Maybe it is psychological but just about everything seemed right on that steamy Saturday. The performance – we could have scored eight; even the goals conceded looked like they came from issues easily addressed. The team spirit. The atmosphere. The screw tops on water bottles. There was even a breeze circulating round the upper tiers and keeping us cool – or at least, at a manageable temperature. In fact the heat brought benefits. I swear I have never been for a half time widdle and not had to queue. With the heat dehydrating us all neatly, the toilets were half empty during the break. Remarkable.
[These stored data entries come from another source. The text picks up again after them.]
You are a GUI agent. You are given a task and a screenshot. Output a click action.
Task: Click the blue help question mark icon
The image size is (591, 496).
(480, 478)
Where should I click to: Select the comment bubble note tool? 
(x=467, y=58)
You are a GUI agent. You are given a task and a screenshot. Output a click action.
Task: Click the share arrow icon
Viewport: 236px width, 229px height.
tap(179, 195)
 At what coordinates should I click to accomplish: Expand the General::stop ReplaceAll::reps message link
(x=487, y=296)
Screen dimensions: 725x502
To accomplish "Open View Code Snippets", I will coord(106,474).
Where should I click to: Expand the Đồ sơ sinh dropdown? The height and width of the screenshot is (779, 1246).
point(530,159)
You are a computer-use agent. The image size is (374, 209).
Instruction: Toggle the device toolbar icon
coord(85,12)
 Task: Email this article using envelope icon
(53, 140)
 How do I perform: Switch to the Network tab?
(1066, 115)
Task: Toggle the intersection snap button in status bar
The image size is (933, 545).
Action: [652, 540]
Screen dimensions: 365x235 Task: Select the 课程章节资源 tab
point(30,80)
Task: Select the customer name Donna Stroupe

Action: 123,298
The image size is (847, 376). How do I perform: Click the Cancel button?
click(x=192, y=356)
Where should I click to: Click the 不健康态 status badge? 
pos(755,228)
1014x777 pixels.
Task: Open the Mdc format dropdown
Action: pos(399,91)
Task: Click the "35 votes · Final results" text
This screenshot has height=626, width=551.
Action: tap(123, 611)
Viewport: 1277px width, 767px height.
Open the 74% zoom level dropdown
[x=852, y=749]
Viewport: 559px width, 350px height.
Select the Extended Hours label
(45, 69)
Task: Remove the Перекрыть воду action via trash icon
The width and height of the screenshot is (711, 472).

Of course, we would not be Arsenal without a couple of not-really-genuine-or-original moans. I don’t like the new-look big screens. Well, I do but I don’t. Seeing the game ongoing is novel, and where else in the ground might we be able to watch action as it happens? Plus having the time remaining digitally displayed saves a bit of mental maths, but the narrow strip of action is too small to see clearly, while the font on the player numbers is hard to read. Still, that’s probably a problem for us oldies. For the iPhone generation, used to viewing video on the thin strip of their portable screen, it probably made them feel at home.

Then there is VAR. Not the interpretation. Old Deano was, as I’ve said, on top of things. But why can’t information be properly communicated to fans? When the penalty was given, and England was sent to the side to review his decision, he disappeared from West-stand view. The big screen offered no more information (that I saw) than ‘Check Complete’ which sort of suggests the original call stands. This contradicted the cheers of the fans who could see the ref, whose noise seemed to imply the penalty is disallowed. But we didn’t know for sure. So when England walks past Jamie Vardy, who appears to take his decision in his stride, and points towards the spot, confusion reigns once more. In fact, he was pointing for a free kick to Arsenal. For the dive? I’m still not sure.

Rugby does it so much better than football. There, fans can see what the referee sees, and listen to his reasoning. We might not agree with his conclusion (if it goes against our team, we probably won’t) but we can at least understand the officials’ logic and hear that their decision is collective.

Come on Premier League. Time to treat fans like proper, sensible human beings. You’ve made a start by letting them keep the bottle tops on their water, now let them know what is going on behind the ref’s decisions.

But as I say, my desire to blog-whinge has been kind of let down by the team’s performance, the fans’ support, Mike Dean’s reasonableness and the stadium manager’s common sense.

So I can do no more than end with this. Sitting behind me is a lad of about seven. On around forty-minutes, with his team 2-0 up and in absolute control he says to his dad, ‘All we need is to hang on till half time, and then we’ve got a chance.’

That’s what we want to hear. A young fan who knows what it is to be Arsenal.